Extra Programming Language Assist
In his publish “Ideas on MongoDB vs Conventional SQL and RavenDB,” John Culviner famous that RavenDB “suffered from bugs and a sub-par CLI/querying API (until you have been utilizing C#).”
This was a legitimate criticism on the time. Early in improvement, we centered totally on C#, and help for different languages lagged behind.
We’ve at all times obtained numerous suggestions on this problem, and we’re at all times making an attempt to accommodate. On the time of writing we now have shoppers for C#, Java, Node.js, Python, Ruby, and Go.
The Publish-4.0 Period
Unfavourable articles and critiques are quite a bit more durable to search out after the discharge of 4.0. Probably the most important critique comes from long-term consumer Alex Klause in his publish titled “RavenDB: Two Years of Ache and Pleasure.” Alex had numerous good to say, however there have been some disappointing negatives as properly.
His first criticism was a couple of lack of documentation and group. It’s true that RavenDB doesn’t have the largest group, although it has grown considerably because the time of the article. We offset this by offering intensive help on our group boards, by way of help packages out there to our clients, and by offering complete documentation and studying supplies.
The subsequent problem was the inexcusable variety of (rapidly fastened) bugs.

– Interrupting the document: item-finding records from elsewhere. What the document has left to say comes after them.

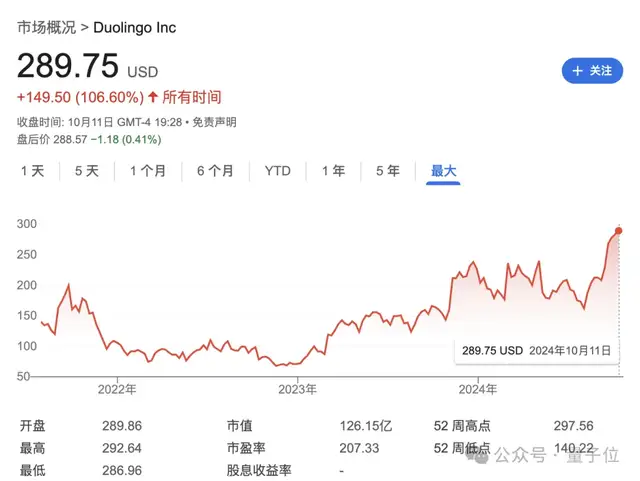Click the 52 周高点 value 297.56
Viewport: 640px width, 481px height.
pos(574,425)
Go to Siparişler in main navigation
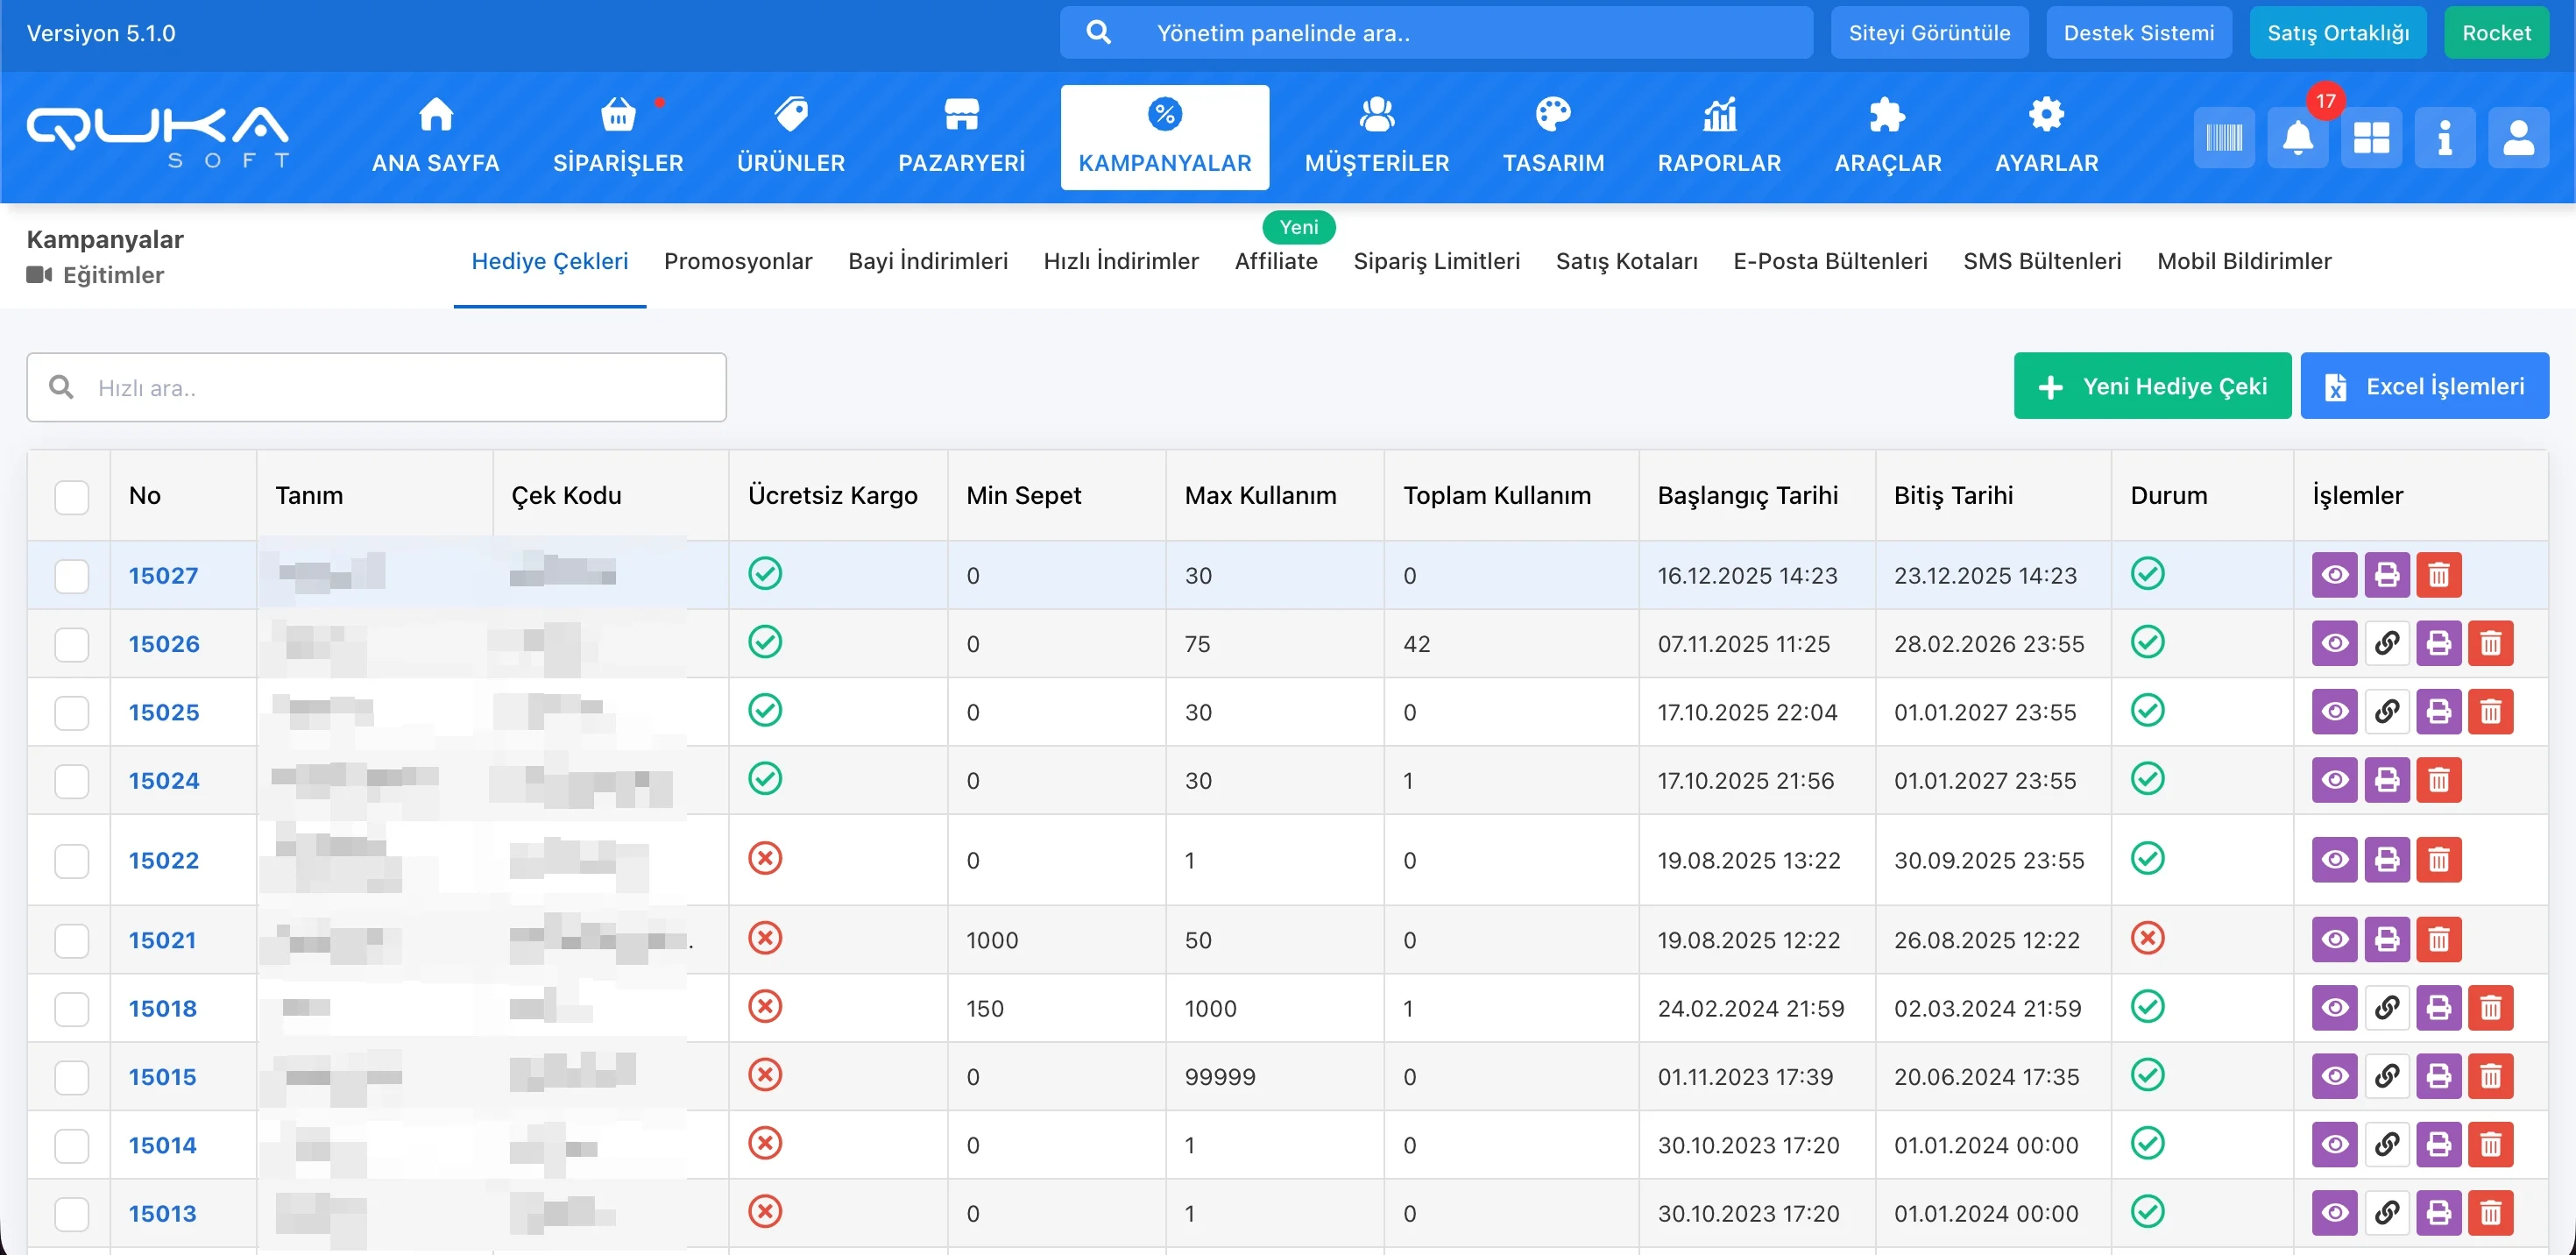 618,138
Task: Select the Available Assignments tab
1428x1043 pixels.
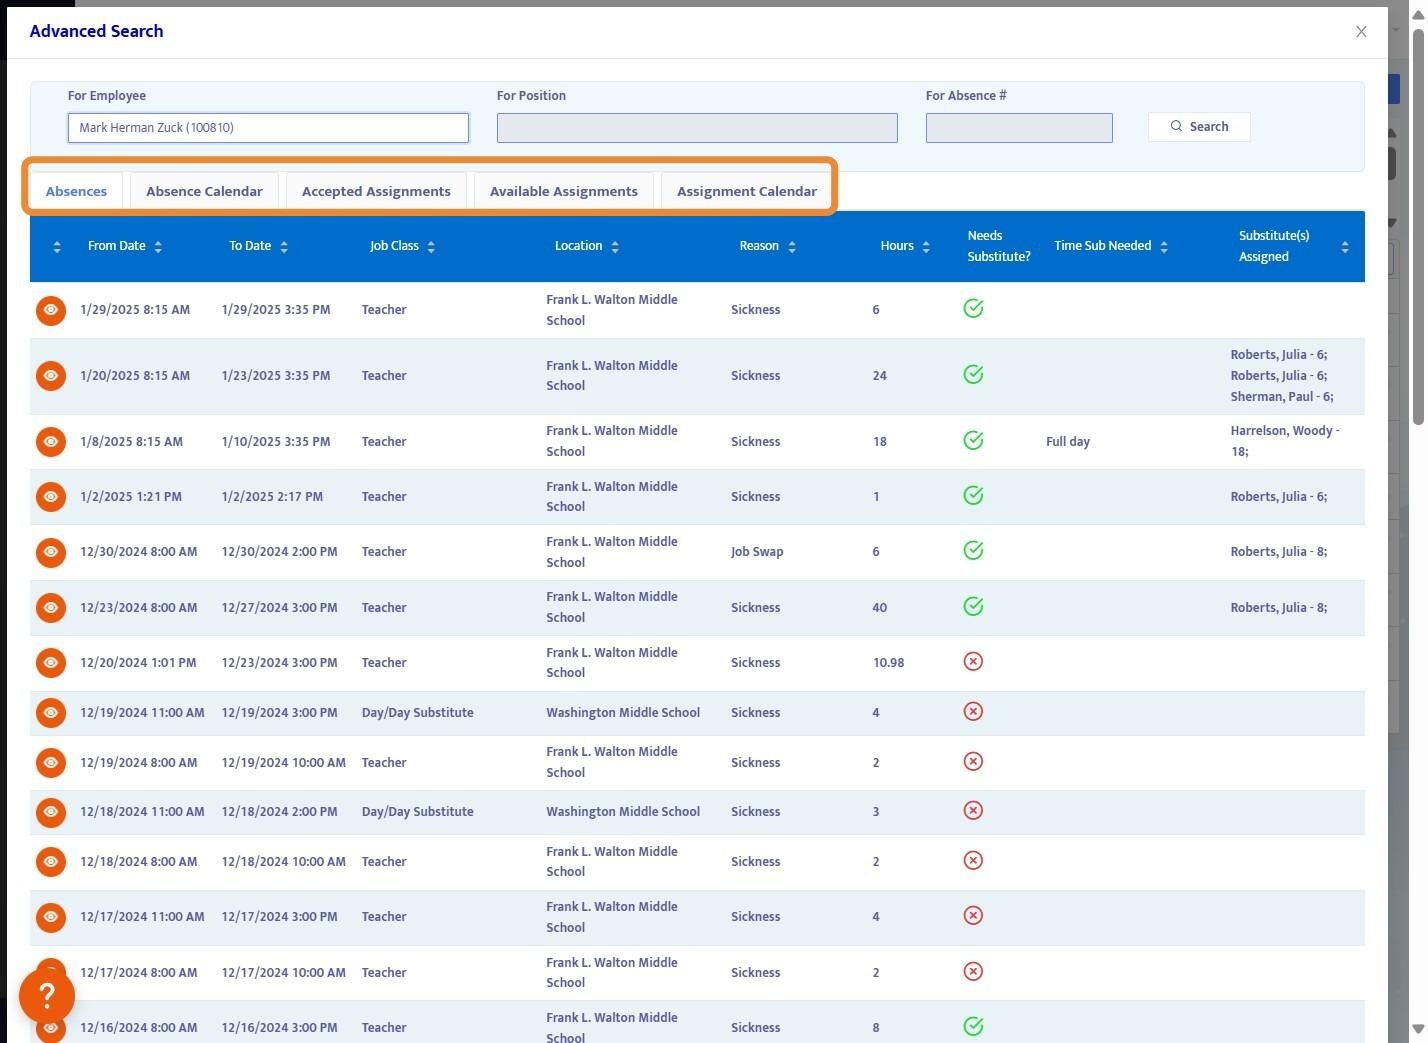Action: 563,191
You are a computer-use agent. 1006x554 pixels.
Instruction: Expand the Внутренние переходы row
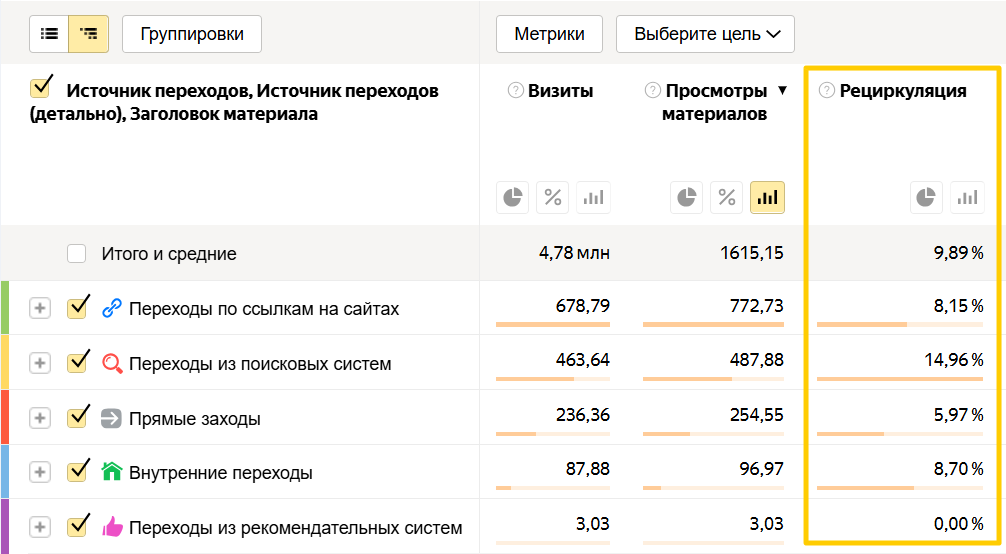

Sadly for Alex, he began utilizing RavenDB shortly earlier than our largest set of modifications ever. Within the interval he used RavenDB (v3.5 – v4.2), a set of previous bugs have been ready to be squashed, solely to get replaced in 4.0 by a complete new set simply ready to be found. It was a wild time, and issues have settled down quite a bit since then. Today, bugs are far much less widespread and much much less important.
Profiling RavenDB
As Alex famous, and as remains to be the case, RavenDB doesn’t have a single devoted profiler. As an alternative, it now has a number of profiling instruments, all of which you could find and use contained in the studio.
With these instruments, you may monitor and debug nearly each facet of your database’s operations in our intuitive and aesthetically pleasing GUI.
Raven Question Language (RQL)
Oren additionally addressed the feedback about RQL, however the confusion is comprehensible. A very good understanding of RQL requires a very good clarification, and as talked about our studying assets have been missing on the time. An excellent clarification can now be discovered in Oren’s e-book.